* _Exercise requirements_: Only certain lines below are wanted: those starting at the line containing "Where should I click to: Click the blue" and ending at the line containing "Task: Open the line", both included, each retyped exactly.

[[ Dataset entries, beginning ]]

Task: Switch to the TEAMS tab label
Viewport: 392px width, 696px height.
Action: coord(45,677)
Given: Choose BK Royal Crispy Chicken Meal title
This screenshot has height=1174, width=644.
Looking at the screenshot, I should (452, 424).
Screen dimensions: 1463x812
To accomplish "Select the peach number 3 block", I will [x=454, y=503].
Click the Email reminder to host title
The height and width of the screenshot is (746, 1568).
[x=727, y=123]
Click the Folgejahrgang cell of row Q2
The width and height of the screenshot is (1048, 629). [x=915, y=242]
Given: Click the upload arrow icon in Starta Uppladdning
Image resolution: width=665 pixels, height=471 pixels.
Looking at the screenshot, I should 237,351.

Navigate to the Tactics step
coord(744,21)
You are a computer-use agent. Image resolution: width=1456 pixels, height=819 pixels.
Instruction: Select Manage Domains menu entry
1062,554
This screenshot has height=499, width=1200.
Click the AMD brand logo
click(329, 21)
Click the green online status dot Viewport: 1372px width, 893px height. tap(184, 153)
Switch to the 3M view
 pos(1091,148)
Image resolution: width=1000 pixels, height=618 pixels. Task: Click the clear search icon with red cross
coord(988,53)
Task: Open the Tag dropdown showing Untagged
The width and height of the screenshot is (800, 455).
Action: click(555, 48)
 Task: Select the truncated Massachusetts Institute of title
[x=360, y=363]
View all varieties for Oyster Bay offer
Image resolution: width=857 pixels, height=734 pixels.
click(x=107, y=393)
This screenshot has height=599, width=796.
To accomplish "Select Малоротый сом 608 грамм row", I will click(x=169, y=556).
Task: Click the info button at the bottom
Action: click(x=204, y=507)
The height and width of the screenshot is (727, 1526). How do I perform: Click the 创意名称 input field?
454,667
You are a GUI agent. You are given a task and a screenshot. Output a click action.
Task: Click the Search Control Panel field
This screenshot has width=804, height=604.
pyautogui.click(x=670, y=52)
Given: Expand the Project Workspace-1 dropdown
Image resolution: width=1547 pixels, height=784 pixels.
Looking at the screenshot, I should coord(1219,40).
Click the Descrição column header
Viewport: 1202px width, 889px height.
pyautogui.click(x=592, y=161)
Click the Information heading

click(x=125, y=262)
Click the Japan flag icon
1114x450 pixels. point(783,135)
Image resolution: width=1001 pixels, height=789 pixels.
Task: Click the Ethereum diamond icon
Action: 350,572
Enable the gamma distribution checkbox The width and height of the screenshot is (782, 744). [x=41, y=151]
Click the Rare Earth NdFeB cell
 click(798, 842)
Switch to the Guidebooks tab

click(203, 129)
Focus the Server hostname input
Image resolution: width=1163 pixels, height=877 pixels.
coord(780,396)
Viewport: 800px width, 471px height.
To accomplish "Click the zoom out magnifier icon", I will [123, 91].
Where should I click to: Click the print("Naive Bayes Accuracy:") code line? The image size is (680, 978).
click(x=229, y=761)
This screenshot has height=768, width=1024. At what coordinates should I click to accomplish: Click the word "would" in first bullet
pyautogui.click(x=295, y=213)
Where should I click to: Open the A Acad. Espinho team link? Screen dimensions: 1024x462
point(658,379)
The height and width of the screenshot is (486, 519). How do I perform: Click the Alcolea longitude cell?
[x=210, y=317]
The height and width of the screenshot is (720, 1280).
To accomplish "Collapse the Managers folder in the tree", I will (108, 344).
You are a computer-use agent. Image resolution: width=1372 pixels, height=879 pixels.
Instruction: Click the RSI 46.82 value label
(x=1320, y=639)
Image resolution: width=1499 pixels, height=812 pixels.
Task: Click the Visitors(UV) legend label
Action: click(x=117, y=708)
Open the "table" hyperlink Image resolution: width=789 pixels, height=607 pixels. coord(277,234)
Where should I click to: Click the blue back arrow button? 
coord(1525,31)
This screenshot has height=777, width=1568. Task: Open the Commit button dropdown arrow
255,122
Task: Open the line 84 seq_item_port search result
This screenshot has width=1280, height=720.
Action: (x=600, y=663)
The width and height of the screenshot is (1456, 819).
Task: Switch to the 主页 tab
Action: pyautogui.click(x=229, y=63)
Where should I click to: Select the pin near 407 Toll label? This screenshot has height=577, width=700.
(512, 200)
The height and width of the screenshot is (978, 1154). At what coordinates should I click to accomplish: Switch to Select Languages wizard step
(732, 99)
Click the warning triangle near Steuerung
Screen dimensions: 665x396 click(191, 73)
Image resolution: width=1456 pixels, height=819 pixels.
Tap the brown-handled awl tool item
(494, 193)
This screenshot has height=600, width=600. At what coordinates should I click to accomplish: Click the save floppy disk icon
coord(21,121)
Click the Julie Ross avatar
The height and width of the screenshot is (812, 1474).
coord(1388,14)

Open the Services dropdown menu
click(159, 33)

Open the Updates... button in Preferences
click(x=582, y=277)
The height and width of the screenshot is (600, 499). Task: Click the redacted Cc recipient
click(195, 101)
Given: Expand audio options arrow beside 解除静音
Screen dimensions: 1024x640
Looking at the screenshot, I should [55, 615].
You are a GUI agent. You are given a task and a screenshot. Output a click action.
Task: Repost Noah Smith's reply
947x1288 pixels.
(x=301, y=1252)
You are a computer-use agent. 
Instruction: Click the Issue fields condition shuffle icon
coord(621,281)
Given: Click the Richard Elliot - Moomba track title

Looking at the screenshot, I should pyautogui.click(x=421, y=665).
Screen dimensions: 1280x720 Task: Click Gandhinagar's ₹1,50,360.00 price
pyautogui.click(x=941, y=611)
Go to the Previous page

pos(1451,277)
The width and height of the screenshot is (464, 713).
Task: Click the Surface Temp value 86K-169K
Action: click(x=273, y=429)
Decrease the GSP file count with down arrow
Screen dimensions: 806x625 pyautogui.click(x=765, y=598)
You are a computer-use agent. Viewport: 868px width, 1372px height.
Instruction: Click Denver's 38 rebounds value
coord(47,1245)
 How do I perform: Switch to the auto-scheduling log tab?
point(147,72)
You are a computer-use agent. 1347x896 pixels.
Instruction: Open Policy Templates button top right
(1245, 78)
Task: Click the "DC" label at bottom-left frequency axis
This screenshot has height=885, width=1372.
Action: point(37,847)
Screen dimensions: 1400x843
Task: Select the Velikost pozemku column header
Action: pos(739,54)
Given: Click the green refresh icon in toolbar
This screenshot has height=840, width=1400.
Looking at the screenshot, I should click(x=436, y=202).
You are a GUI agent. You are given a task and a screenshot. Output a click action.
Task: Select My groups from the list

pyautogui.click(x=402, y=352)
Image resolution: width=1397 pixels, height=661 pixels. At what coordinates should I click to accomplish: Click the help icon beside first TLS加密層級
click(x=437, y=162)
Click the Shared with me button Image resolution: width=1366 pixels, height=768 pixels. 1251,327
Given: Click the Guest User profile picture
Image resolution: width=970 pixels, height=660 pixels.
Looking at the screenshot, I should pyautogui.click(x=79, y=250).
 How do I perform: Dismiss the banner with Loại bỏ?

[[ Dataset entries, end ]]

* _Reply to the exercise_:
Where should I click to: Click the blue back arrow button? 
coord(1525,31)
This screenshot has height=777, width=1568. Task: Open the Commit button dropdown arrow
255,122
Task: Open the line 84 seq_item_port search result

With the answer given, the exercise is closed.